Que
el mundo avanza a velocidad de vértigo es un hecho que no voy a descubrir
ahora; sin embargo no es menos cierto que no avanza en todas las latitudes y
sociedades al tiempo. Nos hemos acostumbrado a creer que vivimos en el mundo
desarrollado, que la vida que tenemos, esclava de los teléfonos y las redes
sociales, es la mejor. Sin reparar en que quizás en otros lugares la vida sea
incluso mejor.
Hubo
un tiempo en el que todos buscábamos nuestra Ítaca particular, en el que nos
permitíamos soñar con un futuro mejor al amparo de las relaciones humanas
directas. En las que buscábamos en los gestos de nuestro interlocutor la verdad
de la vida.
Hoy
vivimos a expensas de modas impuestas, de los “me gusta”, de las noticias
falsas, de la inmediatez de lo que ocurre y de lo que no. Lejos queda el tiempo
en el que los jóvenes se reunían para hablar en la calle, se escuchaban las
carcajadas o el jolgorio en cualquier reunión. Lo hemos cambiado por el sonido
sordo de las conversaciones privadas a través del chat mientras se miran levemente
y de soslayo abstraídos en su pequeño cerebro portátil.
¿Y
qué ocurre con la vida? Dónde han quedado la emoción del descubrimiento. Dónde
los nervios de la incertidumbre por el cómo será. Qué puede moverte por dentro
cuando acudes a una cita sabiendo hasta el grupo sanguíneo de quien te espera.
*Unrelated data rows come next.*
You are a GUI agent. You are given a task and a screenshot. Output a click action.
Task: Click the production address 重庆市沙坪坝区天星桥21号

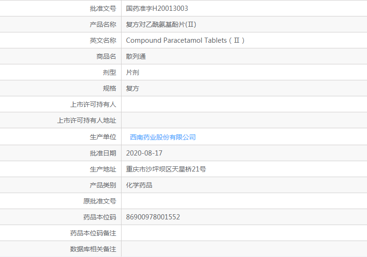(166, 169)
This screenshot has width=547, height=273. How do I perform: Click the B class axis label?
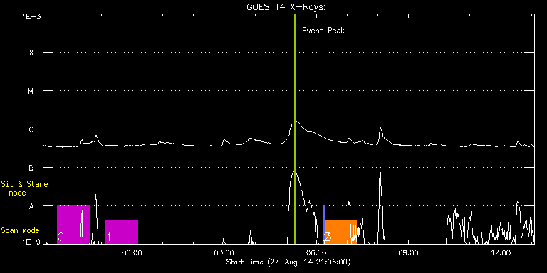pos(31,168)

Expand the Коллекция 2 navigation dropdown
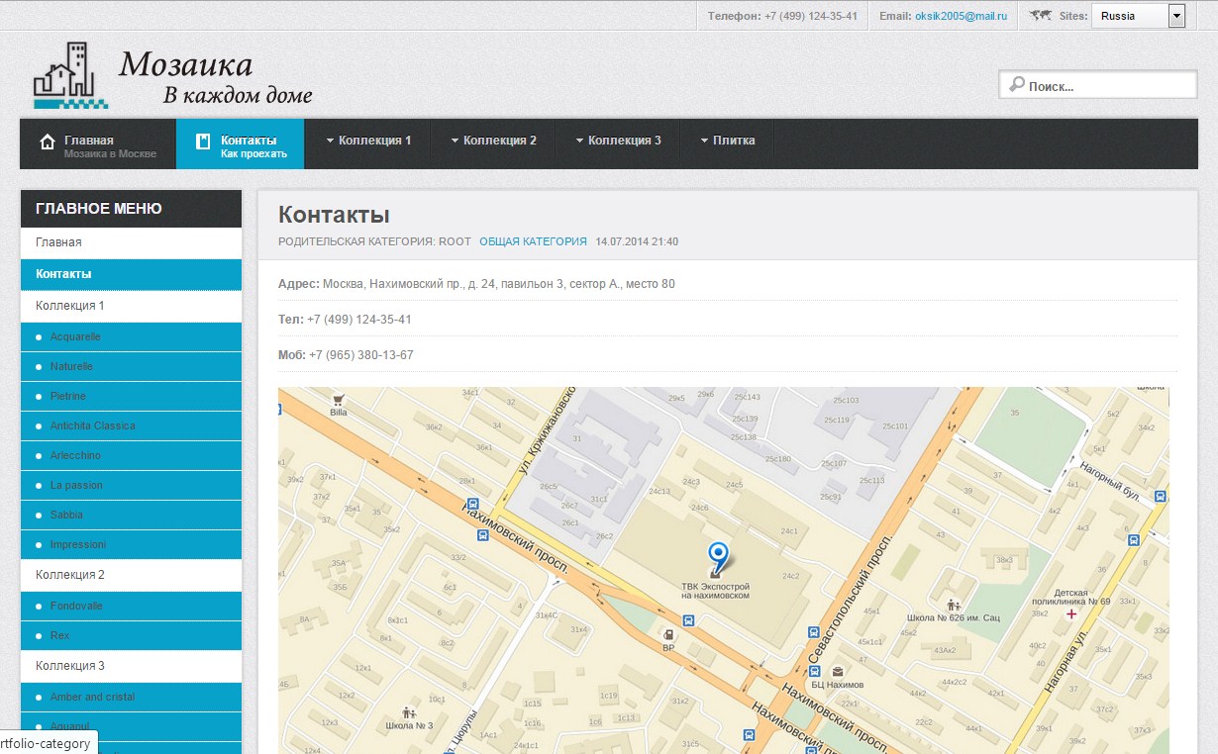tap(493, 141)
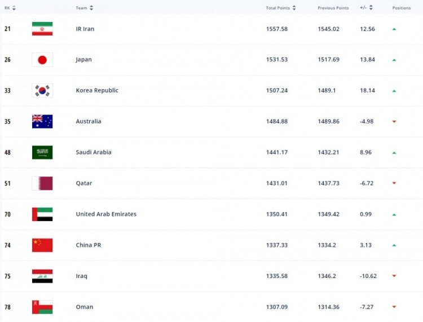Click the United Arab Emirates flag

[42, 214]
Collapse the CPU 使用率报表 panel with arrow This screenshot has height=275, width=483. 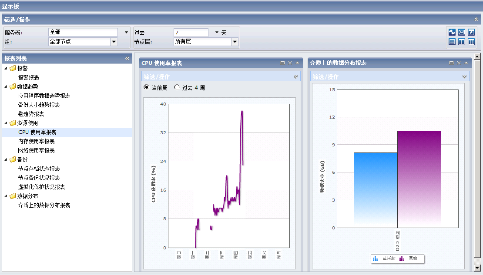tap(297, 63)

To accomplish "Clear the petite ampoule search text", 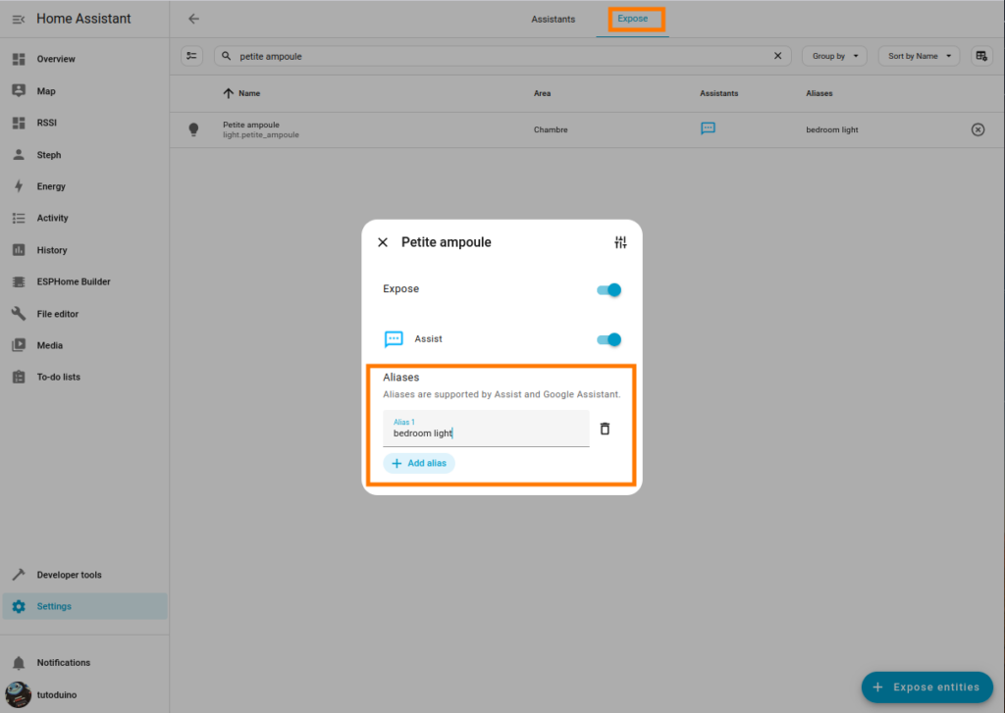I will tap(778, 56).
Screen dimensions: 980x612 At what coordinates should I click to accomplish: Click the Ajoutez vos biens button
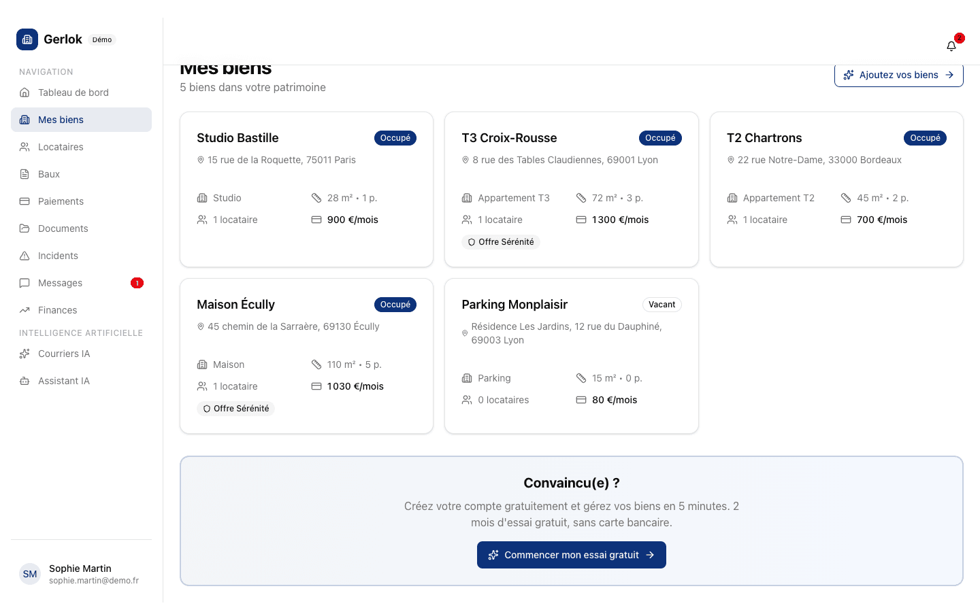click(x=898, y=75)
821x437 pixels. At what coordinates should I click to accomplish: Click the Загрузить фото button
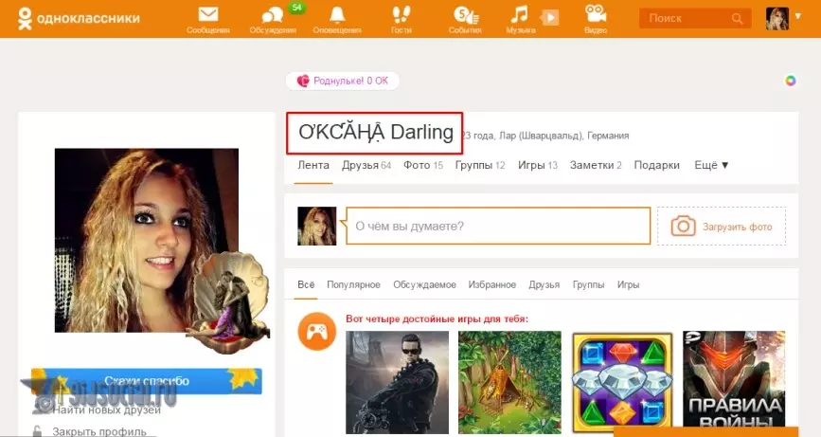(x=722, y=227)
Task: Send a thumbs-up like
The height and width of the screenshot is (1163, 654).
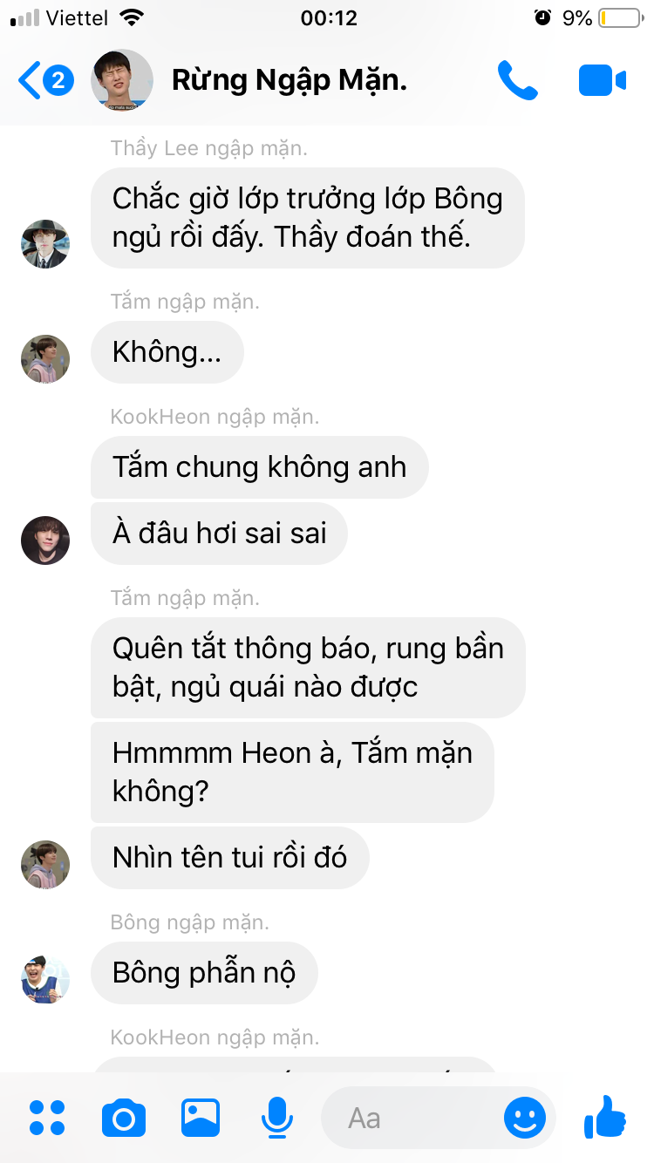Action: point(604,1116)
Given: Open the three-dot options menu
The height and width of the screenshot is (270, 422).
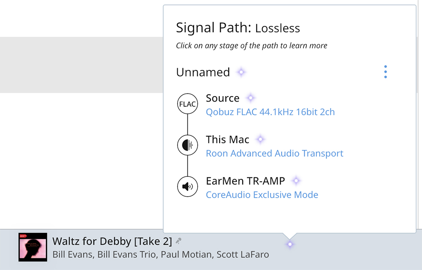Looking at the screenshot, I should (x=386, y=72).
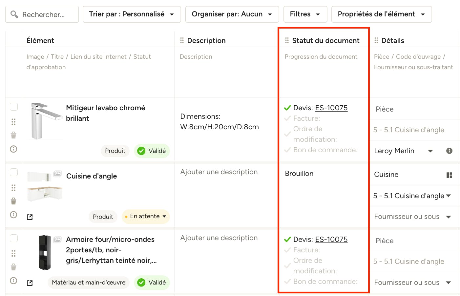Open external link for Cuisine d'angle
Image resolution: width=460 pixels, height=296 pixels.
coord(30,217)
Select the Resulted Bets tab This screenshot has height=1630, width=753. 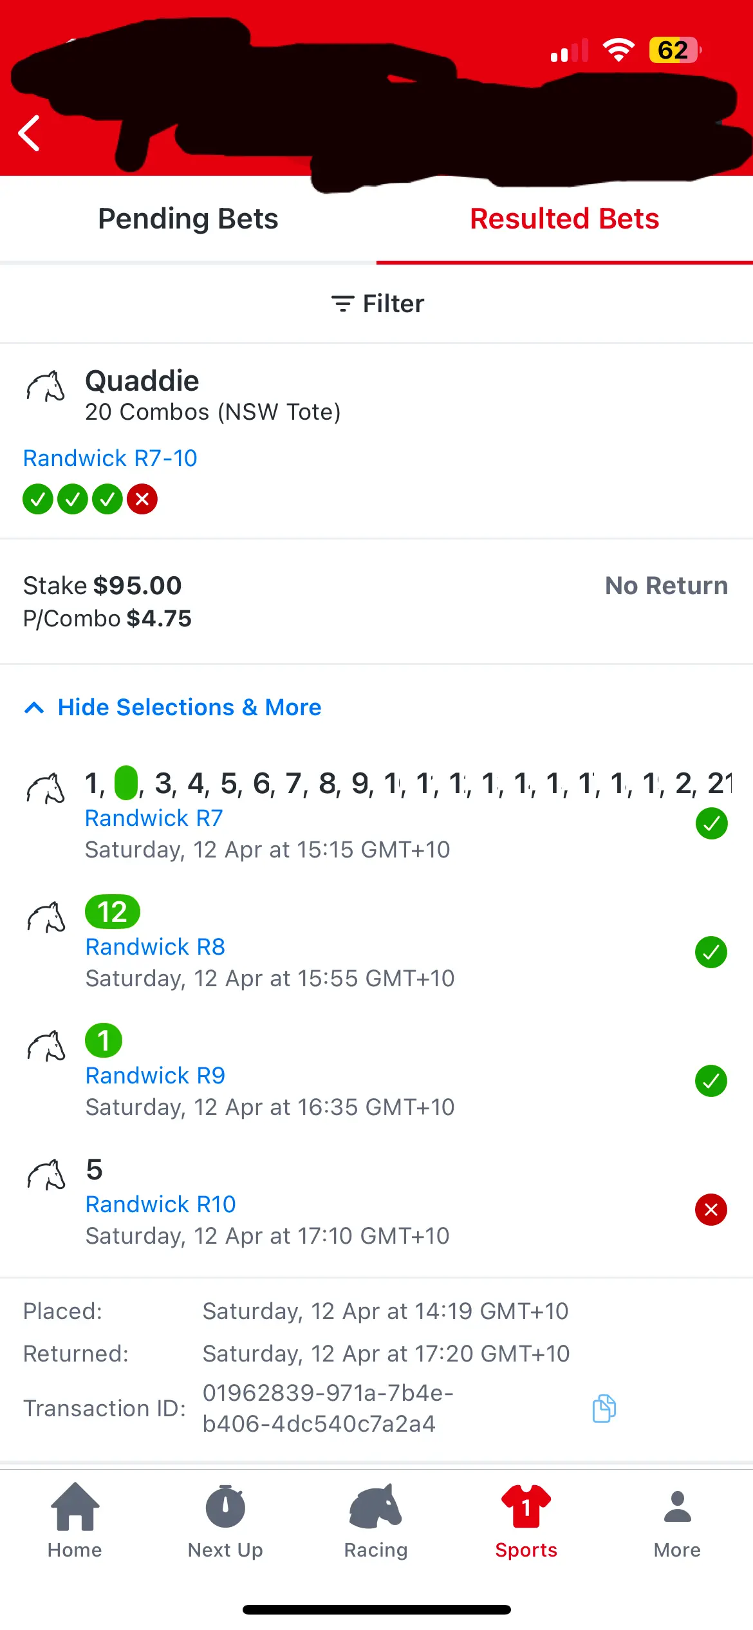point(564,219)
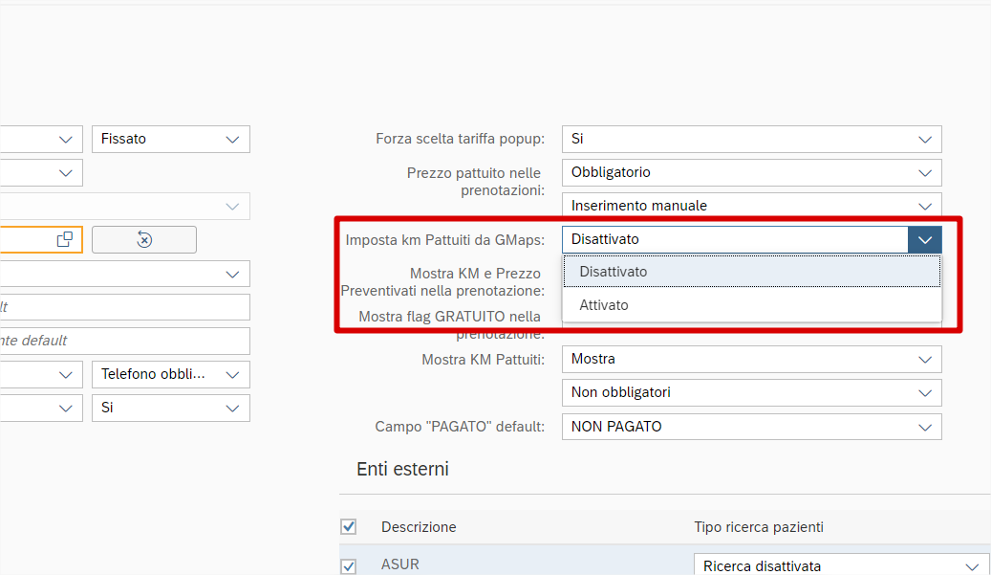
Task: Open the Mostra KM Pattuiti dropdown
Action: [751, 360]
En
la era del conocimiento avanzado hemos retrocedido en emociones, en
sentimientos, sustituimos la narrativa de la vida por una redacción en código
binario de la misma. Y así nos va.
No
digo que el pasado sea mejor, que sin duda no lo es, pero sí que estamos
perdiendo a grandes trancos inteligencia emocional en beneficio de una
inteligencia electrónica que nos aleja de la sensibilidad de la piel, de los
intangibles que ofrecen los sentimientos que surgen de lo más profundo de
nosotros mismos.
Los
jóvenes viven deslumbrados por una sociedad que les satura de futuros
brillantes a los que difícilmente se acercarán sino a través de una pantalla. Al
cabo del tiempo corren el riesgo de acabar hastiados de su propia existencia y
sin asideros a los que agarrarse. Las humanidades, tan denostadas en nuestros
días, ofrecen argumentos que una vez adquiridos permanecen en nosotros mismos
dándonos la mano cuando corremos el riesgo de caer al precipicio.
Es
posible que a uno lo vean algo ajado para los tiempos que corren, y quizás sea
cierto. No importa. La verdad, sin ser nunca absoluta, es que creo tener más
argumentos para afrontar la realidad que aquellos que dependen de una pantalla
para saber qué pantalones ponerse por las mañanas.